Most of the unsupervised learning techniques are a form of cluster analysis where data is grouped based on some shared or similar characteristics. This type of learning will sort the data into groups that are in some form similar.
Neural Network Machine Learning
A key component of machine learning is neural networks, a decision-making engine consisting of numerous simple elements which process information using dynamic state responses.
“Neural networks are one of the most beautiful programming paradigms ever invented,” says scientist and programmer Michael Nielson, author of the book Neural Networks and Deep Learning. Neural networks are inspired by the architecture of the brain and make it possible for the computer to learn from observational data using deep learning.
“Until 2006, we didn’t know how to train neural networks to surpass more traditional approaches, except for a few specialized problems,” Nielson says. “What changed was the discovery of techniques for learning in so-called deep neural networks. Today, deep neural networks and deep learning achieve outstanding performance on many important problems in computer vision, speech recognition, and natural language processing.”
Neural networks use a set of equations to process input data and produce some form of analysis or judgement. They can incorporate training data – used to check whether the program is successful – as well as input data that describes the intended behavior of a system. And the analysis of that data improves slowly over time as it adjusts the parameters of the network.
Open Source Libraries
Developers use models built with open-source software libraries for dataflow programming across a range of tasks, including Tensorflow, Torch and Caffe. Tensorflow was developed for internal use by the Google Brain team but opened up generally for developers in late 2015; Torch is based on the Lua programming language; and Caffe, which stands for Convolutional Architecture for Fast Feature Embedding, was originally developed by the University of California, Berkeley; it is written in C++ and uses a Python interface.

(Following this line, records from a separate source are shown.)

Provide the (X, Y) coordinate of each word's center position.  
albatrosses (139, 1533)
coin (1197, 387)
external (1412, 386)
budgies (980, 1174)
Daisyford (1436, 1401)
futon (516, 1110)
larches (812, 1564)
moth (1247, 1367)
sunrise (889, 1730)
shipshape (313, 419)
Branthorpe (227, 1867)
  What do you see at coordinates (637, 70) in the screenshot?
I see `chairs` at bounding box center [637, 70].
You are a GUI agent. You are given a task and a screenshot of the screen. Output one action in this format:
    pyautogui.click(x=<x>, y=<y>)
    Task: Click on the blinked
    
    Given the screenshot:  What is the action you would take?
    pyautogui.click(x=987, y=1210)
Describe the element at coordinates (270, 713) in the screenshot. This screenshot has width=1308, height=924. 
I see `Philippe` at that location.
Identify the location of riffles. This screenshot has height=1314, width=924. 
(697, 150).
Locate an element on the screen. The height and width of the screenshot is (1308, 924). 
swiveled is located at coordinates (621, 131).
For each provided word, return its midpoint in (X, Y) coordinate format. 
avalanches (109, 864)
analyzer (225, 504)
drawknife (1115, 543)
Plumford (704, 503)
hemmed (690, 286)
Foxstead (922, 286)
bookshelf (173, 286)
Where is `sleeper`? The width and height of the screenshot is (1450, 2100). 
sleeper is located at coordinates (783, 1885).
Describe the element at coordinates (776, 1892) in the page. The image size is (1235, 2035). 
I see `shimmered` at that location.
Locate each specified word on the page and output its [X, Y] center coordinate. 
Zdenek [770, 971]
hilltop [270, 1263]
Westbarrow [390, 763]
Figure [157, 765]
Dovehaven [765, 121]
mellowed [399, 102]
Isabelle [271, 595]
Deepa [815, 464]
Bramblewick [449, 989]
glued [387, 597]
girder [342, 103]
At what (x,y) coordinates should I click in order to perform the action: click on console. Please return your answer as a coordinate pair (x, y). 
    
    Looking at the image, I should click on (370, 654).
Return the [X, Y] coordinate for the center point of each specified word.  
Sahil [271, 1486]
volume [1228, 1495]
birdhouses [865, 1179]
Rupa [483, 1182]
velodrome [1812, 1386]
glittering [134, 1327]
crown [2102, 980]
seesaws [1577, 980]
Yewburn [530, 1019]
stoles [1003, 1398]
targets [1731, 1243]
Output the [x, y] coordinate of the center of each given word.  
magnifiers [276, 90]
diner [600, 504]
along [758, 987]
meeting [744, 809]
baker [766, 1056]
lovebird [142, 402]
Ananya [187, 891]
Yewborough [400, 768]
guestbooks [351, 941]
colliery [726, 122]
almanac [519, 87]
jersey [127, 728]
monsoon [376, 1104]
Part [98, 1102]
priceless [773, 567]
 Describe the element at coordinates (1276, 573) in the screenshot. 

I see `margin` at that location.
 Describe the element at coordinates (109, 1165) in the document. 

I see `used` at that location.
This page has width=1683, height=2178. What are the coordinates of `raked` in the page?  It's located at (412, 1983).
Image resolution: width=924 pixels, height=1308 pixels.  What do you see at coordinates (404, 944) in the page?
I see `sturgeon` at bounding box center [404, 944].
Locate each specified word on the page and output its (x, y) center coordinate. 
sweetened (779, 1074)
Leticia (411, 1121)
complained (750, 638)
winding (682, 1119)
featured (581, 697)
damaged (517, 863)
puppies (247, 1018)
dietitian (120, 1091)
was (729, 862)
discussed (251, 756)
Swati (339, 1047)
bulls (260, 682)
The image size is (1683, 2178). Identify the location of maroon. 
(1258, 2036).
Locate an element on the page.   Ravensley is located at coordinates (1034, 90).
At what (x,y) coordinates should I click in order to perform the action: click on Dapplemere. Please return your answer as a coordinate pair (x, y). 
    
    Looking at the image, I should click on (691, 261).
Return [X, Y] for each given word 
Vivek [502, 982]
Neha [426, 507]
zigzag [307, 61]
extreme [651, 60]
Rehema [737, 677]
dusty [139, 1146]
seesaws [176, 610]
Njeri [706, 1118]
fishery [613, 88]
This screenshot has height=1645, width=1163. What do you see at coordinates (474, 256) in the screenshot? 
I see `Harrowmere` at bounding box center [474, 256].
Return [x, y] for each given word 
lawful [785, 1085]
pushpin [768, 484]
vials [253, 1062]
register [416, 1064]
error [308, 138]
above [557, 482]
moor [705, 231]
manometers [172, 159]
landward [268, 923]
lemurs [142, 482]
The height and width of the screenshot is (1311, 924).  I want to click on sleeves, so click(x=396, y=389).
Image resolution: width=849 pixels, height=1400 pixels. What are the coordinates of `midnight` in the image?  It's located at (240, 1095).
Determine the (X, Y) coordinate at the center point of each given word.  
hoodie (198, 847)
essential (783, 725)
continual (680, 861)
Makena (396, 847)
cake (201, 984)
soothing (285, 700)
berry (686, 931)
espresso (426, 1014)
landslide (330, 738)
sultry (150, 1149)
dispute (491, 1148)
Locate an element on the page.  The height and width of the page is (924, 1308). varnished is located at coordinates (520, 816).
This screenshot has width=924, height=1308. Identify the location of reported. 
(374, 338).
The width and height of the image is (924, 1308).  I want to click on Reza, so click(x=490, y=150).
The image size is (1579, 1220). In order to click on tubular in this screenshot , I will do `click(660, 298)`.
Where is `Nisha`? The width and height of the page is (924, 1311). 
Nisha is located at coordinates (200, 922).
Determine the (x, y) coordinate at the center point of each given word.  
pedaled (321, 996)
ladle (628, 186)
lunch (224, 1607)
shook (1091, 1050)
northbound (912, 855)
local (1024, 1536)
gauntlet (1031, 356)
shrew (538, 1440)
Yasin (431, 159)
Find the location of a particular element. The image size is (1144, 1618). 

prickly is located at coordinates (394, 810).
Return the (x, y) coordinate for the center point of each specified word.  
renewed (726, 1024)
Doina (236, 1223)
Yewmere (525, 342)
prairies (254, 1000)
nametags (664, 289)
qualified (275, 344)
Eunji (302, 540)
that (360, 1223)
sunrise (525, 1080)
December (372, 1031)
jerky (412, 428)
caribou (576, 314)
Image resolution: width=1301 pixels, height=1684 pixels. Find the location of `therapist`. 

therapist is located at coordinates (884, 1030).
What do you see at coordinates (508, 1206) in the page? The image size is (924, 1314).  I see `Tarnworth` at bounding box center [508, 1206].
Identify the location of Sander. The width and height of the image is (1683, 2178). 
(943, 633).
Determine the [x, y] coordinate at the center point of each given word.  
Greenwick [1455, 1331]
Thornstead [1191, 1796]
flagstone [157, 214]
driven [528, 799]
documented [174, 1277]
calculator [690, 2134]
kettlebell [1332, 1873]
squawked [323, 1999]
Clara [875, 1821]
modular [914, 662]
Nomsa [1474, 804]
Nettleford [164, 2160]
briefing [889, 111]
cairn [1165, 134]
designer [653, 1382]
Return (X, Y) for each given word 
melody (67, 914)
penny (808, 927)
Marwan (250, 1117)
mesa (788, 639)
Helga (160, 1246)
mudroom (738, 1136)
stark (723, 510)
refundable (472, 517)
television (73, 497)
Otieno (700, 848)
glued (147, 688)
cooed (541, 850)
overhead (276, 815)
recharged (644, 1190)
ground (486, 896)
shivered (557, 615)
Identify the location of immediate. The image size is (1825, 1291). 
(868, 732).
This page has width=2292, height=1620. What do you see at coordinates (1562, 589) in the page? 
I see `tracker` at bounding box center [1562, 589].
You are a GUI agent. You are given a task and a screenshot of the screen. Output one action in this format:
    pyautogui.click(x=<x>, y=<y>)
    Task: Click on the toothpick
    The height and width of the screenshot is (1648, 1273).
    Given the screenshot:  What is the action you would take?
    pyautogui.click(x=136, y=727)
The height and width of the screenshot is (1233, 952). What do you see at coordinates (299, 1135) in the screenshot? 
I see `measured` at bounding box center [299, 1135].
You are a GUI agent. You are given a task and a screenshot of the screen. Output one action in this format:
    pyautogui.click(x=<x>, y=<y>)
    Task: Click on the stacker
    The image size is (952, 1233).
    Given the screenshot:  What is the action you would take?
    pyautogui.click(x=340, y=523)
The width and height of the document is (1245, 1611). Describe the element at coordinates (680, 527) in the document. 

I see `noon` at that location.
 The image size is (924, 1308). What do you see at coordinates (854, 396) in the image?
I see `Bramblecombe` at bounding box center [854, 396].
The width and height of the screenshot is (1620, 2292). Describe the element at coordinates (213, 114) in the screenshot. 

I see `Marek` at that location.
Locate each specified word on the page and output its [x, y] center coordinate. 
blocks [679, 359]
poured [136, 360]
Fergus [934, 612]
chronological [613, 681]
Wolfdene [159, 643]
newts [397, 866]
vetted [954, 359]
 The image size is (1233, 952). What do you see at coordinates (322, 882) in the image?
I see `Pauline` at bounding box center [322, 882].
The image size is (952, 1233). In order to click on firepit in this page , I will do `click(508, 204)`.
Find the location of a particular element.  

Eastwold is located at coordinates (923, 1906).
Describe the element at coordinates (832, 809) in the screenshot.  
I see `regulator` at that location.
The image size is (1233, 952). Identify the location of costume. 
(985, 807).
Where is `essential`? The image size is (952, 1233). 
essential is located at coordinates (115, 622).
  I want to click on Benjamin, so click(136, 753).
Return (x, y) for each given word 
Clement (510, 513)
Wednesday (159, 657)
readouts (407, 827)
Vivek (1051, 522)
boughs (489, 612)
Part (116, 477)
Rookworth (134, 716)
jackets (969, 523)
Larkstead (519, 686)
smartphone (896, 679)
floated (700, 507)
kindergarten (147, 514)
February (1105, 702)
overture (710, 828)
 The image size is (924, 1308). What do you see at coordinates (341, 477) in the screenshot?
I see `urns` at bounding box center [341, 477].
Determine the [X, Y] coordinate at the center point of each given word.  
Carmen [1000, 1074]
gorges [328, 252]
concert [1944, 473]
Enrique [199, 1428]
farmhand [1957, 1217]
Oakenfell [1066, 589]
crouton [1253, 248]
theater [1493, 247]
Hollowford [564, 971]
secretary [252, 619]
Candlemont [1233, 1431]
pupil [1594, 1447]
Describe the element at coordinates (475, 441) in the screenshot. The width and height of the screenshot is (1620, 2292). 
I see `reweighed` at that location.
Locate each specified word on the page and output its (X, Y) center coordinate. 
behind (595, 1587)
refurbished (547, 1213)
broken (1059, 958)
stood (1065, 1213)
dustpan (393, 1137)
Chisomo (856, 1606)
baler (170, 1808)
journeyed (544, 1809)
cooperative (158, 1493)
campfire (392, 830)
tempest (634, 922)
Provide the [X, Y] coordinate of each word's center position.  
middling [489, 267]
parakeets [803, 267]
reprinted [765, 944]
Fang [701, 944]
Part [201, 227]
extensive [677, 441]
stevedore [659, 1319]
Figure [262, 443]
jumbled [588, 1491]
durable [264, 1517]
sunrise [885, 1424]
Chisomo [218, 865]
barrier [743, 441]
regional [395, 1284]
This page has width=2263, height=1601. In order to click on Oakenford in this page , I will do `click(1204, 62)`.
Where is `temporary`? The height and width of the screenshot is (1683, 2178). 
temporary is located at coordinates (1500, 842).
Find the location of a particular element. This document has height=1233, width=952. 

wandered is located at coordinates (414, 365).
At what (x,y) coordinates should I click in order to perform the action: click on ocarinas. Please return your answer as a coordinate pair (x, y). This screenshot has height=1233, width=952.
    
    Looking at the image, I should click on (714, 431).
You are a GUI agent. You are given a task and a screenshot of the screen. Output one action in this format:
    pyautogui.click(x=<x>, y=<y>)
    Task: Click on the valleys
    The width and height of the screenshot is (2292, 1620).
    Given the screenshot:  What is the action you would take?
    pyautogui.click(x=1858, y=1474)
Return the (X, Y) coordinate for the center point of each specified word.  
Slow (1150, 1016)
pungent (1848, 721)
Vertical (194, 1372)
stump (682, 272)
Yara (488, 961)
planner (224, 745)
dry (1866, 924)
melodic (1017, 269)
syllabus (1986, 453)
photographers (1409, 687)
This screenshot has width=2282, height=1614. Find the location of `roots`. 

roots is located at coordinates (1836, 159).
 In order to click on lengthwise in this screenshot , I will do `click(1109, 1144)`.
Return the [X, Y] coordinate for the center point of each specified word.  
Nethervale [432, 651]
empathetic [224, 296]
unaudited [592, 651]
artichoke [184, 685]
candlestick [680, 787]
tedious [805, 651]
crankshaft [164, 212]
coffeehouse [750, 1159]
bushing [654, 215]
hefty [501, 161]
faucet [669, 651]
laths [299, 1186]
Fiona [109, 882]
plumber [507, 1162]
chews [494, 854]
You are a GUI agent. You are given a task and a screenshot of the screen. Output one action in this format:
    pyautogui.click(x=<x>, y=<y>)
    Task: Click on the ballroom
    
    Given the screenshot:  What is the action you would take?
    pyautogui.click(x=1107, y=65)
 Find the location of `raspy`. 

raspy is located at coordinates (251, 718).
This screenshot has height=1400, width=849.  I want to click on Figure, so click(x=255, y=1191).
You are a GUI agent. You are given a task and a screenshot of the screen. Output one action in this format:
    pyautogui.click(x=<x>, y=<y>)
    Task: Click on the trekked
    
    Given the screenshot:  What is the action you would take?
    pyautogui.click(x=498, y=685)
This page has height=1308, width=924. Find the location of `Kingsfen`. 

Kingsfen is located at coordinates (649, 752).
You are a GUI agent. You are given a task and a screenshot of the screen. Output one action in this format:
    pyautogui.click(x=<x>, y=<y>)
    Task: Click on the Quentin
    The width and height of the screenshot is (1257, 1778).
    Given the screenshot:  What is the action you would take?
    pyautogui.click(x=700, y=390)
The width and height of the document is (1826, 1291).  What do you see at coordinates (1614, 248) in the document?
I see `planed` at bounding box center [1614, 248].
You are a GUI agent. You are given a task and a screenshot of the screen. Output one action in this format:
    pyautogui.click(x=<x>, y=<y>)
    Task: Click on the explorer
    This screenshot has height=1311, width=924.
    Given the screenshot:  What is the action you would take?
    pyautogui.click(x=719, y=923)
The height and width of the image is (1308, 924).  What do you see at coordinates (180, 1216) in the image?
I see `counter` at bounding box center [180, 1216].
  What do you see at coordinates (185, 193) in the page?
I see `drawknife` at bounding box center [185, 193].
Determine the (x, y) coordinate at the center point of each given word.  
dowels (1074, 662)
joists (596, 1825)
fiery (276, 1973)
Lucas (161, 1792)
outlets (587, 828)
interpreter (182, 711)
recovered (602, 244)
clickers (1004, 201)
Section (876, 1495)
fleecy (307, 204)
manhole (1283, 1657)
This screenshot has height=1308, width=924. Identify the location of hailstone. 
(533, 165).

In recent years, Python has become the language of choice for machine learning, particularly for developers with a computer science background, and has increased in popularity over Java, which formerly was nearly as popular and continues to benefit from the availability of open source material with Java application programming interfaces. R remains the third most-popular language but its take-up has been expanding rapidly, and it appears poised to overtake Java while other language options include C++ and newcomers Scala and Julia.
The fundamental goal of machine learning is to generalize beyond the examples in the training set. One of the common mistakes in machine learning is testing the program on training data that can give an unrealistic sense of success. If done improperly, the result can be no more precise than guesswork. A simple solution is to set some data aside from the beginning and only use it to test a chosen classifier – an algorithm that implements classification – in the final stage.
With machine learning one of the fastest growing fields in the technology world, the number of jobs opening up for experienced developers is mushrooming. Machine learning is revolutionizing ecommerce and IT as companies like Google, Tinder, Google Maps, Snapchat, OvalMoney and Netflix all use machine learning as part of their services to make the best possible judgement about what their clients may want to buy, watch, do or say next, and as the technology becomes more sophisticated, investment in the field and in data science as a whole, as well as in big data, is set to accelerate in the years to come.